Excerpted text
::::

Keywords

1 Introduction

The detection of vehicles via real-time image processing is a crucial task not just for autonomous vehicles but also for intersection management systems. However, identifying bounding boxes and extracting vehicle kinematic data (like position, yaw angle, velocity and yaw rate) with satisfying accuracy are challenging problems. In [2], the problem is approached through object detection and post-processing with a trained network. The training data is collected through GPS and LIDAR sensors. As presented in [4], it is also possible to estimate the distance of an object based on the size of the bounding box. Instead of focusing on object classification and tracking (position and speed), we introduce a novel methodology to extract vehicle kinematic data (position, velocity, orientation and yaw rate) with the help of a neural network trained on high-precision data.

::::

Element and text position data
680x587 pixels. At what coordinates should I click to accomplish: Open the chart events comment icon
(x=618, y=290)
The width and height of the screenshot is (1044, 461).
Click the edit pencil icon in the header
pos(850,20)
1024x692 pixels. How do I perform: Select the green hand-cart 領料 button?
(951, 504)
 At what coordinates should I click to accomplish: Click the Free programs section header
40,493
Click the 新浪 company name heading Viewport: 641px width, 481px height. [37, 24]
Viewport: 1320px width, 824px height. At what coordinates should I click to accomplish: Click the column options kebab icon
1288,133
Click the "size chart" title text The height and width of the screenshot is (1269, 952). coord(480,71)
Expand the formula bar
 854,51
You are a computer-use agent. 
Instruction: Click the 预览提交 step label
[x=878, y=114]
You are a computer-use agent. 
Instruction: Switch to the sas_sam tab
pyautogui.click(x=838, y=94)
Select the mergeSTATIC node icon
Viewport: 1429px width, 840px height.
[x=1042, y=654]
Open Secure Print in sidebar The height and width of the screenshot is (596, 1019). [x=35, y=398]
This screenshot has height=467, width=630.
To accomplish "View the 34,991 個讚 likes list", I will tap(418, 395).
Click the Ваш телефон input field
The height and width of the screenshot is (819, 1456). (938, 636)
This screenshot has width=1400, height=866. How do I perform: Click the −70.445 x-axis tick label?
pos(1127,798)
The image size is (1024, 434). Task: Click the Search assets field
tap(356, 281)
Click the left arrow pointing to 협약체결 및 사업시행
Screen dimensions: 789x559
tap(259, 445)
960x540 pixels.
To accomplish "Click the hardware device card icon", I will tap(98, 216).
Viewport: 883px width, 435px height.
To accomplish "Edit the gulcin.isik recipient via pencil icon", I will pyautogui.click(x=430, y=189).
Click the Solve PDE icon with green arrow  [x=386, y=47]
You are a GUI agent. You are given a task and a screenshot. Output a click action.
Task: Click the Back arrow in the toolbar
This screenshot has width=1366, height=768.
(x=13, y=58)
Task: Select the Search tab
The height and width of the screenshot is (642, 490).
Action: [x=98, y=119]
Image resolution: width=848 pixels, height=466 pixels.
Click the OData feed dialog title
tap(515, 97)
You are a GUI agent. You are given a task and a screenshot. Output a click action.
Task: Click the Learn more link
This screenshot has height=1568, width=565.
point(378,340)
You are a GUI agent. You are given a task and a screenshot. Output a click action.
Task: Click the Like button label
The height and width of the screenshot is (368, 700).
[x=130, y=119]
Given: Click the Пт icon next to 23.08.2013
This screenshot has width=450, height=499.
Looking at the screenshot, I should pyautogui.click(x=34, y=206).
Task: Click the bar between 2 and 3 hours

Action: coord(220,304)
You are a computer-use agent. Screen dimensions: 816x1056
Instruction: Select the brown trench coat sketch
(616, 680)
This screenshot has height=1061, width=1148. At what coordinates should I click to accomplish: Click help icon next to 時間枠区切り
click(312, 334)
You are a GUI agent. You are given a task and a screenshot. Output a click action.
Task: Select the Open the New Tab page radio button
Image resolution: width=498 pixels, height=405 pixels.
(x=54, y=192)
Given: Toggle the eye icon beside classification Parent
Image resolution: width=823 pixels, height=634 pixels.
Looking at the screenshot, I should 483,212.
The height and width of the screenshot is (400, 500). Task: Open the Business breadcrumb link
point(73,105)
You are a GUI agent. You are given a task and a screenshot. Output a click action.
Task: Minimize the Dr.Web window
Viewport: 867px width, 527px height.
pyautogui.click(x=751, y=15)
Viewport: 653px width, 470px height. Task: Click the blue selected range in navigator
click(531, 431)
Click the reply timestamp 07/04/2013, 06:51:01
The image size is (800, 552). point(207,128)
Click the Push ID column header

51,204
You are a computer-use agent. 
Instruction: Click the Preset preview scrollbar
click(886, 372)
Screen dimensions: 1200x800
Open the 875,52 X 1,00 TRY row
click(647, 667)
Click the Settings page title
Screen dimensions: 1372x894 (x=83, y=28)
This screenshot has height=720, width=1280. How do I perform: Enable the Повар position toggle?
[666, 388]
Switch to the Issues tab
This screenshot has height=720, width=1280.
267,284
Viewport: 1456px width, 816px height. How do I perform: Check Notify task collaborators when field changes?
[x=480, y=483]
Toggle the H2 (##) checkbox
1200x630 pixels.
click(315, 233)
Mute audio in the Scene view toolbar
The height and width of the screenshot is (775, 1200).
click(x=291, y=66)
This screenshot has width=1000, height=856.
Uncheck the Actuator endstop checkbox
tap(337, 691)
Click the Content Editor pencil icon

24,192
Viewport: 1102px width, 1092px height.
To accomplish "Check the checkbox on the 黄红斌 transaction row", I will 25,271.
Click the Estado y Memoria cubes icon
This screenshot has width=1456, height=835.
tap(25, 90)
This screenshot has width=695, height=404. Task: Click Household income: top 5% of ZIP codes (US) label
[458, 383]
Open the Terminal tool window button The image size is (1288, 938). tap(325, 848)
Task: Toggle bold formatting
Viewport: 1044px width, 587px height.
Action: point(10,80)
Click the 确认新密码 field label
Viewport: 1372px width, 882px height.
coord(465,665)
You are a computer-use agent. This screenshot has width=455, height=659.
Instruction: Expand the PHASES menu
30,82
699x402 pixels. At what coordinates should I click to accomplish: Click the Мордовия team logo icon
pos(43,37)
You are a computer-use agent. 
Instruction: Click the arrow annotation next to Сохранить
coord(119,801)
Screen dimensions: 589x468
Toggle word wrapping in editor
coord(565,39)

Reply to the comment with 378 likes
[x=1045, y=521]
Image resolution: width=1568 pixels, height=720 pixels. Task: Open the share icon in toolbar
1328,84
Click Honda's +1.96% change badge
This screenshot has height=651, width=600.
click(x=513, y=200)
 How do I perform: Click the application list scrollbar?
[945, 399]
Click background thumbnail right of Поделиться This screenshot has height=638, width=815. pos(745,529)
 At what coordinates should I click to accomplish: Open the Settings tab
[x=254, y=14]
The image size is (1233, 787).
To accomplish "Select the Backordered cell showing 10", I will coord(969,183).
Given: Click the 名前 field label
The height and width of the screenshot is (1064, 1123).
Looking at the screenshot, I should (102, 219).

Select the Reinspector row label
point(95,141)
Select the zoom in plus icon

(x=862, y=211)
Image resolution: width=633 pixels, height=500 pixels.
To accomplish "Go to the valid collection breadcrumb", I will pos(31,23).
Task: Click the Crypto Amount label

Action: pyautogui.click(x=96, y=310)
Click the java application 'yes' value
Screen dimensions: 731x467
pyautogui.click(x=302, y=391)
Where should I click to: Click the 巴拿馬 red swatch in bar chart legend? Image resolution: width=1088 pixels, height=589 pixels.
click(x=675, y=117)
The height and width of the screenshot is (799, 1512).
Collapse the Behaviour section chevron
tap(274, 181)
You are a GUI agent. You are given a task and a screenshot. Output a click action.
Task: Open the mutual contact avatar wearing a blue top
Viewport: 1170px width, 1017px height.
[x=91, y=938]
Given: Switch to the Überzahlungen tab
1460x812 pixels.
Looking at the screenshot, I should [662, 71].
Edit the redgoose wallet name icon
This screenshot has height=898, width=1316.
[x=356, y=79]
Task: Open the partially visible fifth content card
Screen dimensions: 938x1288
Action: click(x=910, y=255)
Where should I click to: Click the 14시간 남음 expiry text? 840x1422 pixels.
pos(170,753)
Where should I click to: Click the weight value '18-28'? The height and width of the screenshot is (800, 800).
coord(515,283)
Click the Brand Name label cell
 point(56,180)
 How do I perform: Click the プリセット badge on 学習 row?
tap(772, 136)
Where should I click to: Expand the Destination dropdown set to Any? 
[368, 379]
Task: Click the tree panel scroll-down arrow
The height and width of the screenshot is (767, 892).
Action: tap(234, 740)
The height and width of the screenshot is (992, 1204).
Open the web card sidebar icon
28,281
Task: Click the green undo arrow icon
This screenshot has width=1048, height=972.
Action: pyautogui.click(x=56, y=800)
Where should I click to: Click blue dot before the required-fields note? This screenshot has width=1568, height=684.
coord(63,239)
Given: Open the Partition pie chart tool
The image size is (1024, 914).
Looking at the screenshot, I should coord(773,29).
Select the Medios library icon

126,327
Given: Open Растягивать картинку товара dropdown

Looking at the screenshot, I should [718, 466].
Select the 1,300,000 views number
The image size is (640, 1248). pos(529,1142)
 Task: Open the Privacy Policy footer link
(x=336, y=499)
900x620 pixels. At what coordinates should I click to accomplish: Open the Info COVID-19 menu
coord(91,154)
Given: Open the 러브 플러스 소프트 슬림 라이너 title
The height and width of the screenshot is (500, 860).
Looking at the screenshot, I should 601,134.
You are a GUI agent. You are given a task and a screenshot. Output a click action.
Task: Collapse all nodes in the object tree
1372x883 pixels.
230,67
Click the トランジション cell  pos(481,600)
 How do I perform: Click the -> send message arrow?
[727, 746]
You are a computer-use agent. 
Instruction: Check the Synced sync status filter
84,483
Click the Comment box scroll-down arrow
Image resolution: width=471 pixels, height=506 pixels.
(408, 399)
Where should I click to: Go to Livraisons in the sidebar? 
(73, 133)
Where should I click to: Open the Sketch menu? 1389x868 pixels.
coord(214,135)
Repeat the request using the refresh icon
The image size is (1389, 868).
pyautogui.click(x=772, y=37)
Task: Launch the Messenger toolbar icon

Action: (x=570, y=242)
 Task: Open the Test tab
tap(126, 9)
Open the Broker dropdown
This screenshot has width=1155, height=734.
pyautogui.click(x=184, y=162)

::::

Set of tasks
- A) According to the vehicle detection introduction, how is the training data collected?
- B) Arrange everything in the entries from the line containing "(1269, 952). coord(480,71)" down to the line containing "will tap(418, 395)." as a JSON list of strings, one string per line, with blank lines left out.

Set of answers
- A) Through GPS and LIDAR sensors.

- B)
[
  "Click the \"size chart\" title text The height and width of the screenshot is (1269, 952). coord(480,71)",
  "Expand the formula bar",
  " 854,51",
  "You are a computer-use agent. ",
  "Instruction: Click the 预览提交 step label",
  "[x=878, y=114]",
  "You are a computer-use agent. ",
  "Instruction: Switch to the sas_sam tab",
  "pyautogui.click(x=838, y=94)",
  "Select the mergeSTATIC node icon",
  "Viewport: 1429px width, 840px height.",
  "[x=1042, y=654]",
  "Open Secure Print in sidebar The height and width of the screenshot is (596, 1019). [x=35, y=398]",
  "This screenshot has height=467, width=630.",
  "To accomplish \"View the 34,991 個讚 likes list\", I will tap(418, 395)."
]